L’Enterrement du soleil monte davantage en puissance, pierre lancée au visage de la société japonaise alors en pleine reconstruction. Sur la route du progrès, elle oublie d’avouer ses zones d’ombres. Au cinéma, l’humanisme prime lorsque des réalisateurs s’y attelle, les Bas-fonds de Kurosawa. Comme s’il fallait nier la part exécrable, la cruauté intrinsèque, logique prolongement de la misère. L’avancée d’Oshima est indéniable, il se focalise sur un quartier précis, existant, dont il témoigne des difficultés et de la laideur, avec une conscience sociale remarquable, sans tomber toutefois dans la naïveté stérile du militantisme.

Kamagasaki fournit le décor au récit. Quartier pauvre d’Osaka, il est encore connu aujourd’hui pour abriter les  journaliers, ces hommes qui louent leur bras et exécutent les travaux les plus pénibles. C’est aussi à l’évidence le symbole adéquat, pour stigmatiser les travers de la société japonaise dans son ensemble. Toutes ces maladies, Oshima les mélangent allègrement dans son récit. Il tire sur tout le monde, tous sexes, toutes générations, toutes couches sociales confondus. Les femmes sont des putes, les hommes des macs, les jeunes crèvent dans des bagarres, les vieux se suicident. Le tout imbibé d’alcool.

Prenons les yakusas, ordinairement considérés comme des chevaliers dans les films de l’époque, ils ne sont que de vulgaires brutes, qui maltraitent femmes et subalternes. Ce genre de remise en cause des valeurs admirées par les hommes de l’époque est d’une modernité impressionnante. Il faudra attendre une dizaine d’années, pour en voir les prolongements dans les <i>jitsuroku</i> dégénérés de Kinji Fukasaku. Quand aux femmes, l’héroïne vend sa chair la nuit. Le jour, elle achète du sang aux pauvres et aux ouvriers qui veulent se faire de l’argent. Il n’est jamais question de sentiments humains chez Oshima, davantage d’instinct bestial, de lutte à mort pour la survie.

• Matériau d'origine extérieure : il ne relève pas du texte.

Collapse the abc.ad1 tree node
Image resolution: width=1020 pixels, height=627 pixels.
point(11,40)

Ajouté à ce triste état de fait, les vieilles générations ne cessent de ressasser leurs prétendus faits d’armes et entretiennent une structure sociale faisandée, admirative d’un passé sans gloire. Personne n’est innocent chez Oshima, il ne ménage personne. Si, peut-être, les enfants, on n’en voit pas. Et les attardés mentaux, dont un des personnages, campé par le géant, est la seule figure attendrissante, presque innocente du film. La musique apporte, quand à elle, un contrepoint intéressant, une sorte de blues, adoucissant les images, entre la partie jouée à la guitare et les morceaux chantés teintés de nostalgie.

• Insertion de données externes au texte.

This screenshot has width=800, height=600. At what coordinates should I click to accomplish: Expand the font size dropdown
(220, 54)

Les jeunes, cette jeunesse endormie, prétendument rebelle dans les taiyozoku, fleurissant jusqu’alors, il la secoue vigoureusement. Il en détruit définitivement toute l’imagerie. Le film aurait pu s’appeler Taiyozoku no hakaba. Un clin d’œil d’une violence rare souligne le mépris qu’il éprouve pour ce genre d’histoire. Deux étudiants s’embrassent tendrement couchés dans l’herbe : des voyous les séparent et violent la jeune fille. Ils lui fourrent de l’herbe dans la bouche. Comme s’il voulait en finir avec ces images trop souvent remâchées à longueur de métrages, endormant les générations à trop vouloir les faire rêver, tapant du poing sur la table, signifiant qu’il est temps de passer à autre chose. Aussi en propose-t-il d’autres, justes et virtuoses, fruits d’un diagnostique amer mais lucide. Si Oshima enterre le soleil, c’est pour mieux déterrer la hache de la guerre politique et cinématographique qu’il entend mener.